Fassen wir das ganze nochmal zusammen. SIEM Use Cases sind wichtig, um Cyber-Angriffe frühzeitig zu erkennen und angemessen darauf reagieren zu können. Die Auswahl der passenden SIEM Use Cases ist wichtig, um das Security Monitoring wirtschaftlich zu betreiben. Was Security Monitoring ist, dazu verlinke ich hier ein anderes Video.
Die Erkennung von Cyber-Angriffen ist ein wichtiger Teil der IT-Security im Unternehmen. Nachdem ein Sicherheitsvorfall erkannt wurde, muss er durch das Security Incident Management behandelt werden, damit der Geschäftsbetrieb ohne Unterbrechung fortgesetzt werden kann.
Jetzt gebe ich noch einen Bonus-Tipp, auf den man bei der Umsetzung von SIEM Use Cases auf jeden Fall achten muss. SIEM Use Cases können einen starken Einfluss auf die Sichtbarkeit im Unternehmen haben. Das dient zur Erkennung von Cyber-Angriffen, aber könnte auch für die Überwachung von Mitarbeitern eingesetzt werden.
Daher ist es wichtig den Betriebsrat und den Datenschutz bei der Planung und der Umsetzung der SIEM Use Cases frühzeitig mit einzubinden.

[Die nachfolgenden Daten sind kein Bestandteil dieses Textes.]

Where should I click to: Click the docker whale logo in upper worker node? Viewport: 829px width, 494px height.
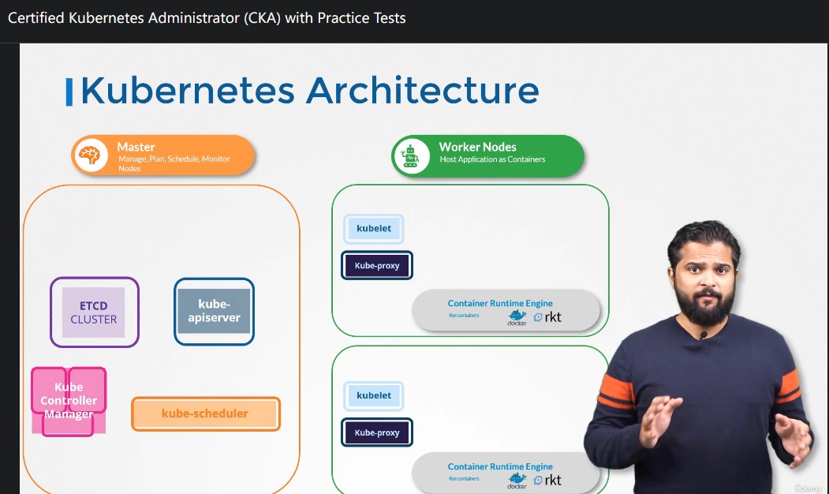[x=517, y=318]
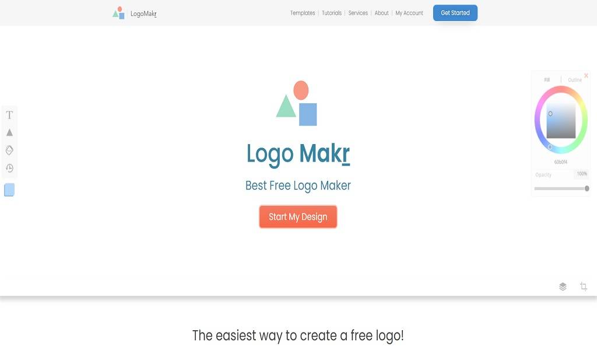Switch to the Outline tab
Image resolution: width=597 pixels, height=350 pixels.
pos(574,80)
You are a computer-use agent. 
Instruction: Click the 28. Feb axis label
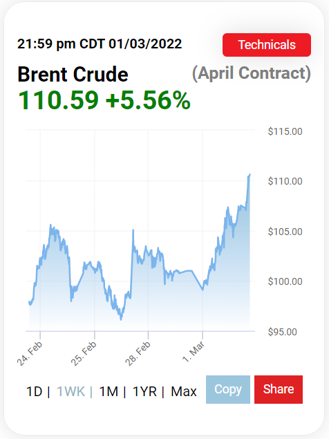(138, 353)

Wenn der Betriebsrat das Gefühl hat, dass die geplanten Maßnahmen zur Überwachung von Mitarbeitern eingesetzt werden können, dann wird er ganz schnell dafür sorgen, dass es kein Security Monitoring gibt. Um das zu vermeiden, muss deutlich gemacht werden, was überwacht werden soll. Es muss klar sein, wann eine Überwachung durchgeführt wird und wer unter welchen Voraussetzungen dazu berechtigt ist.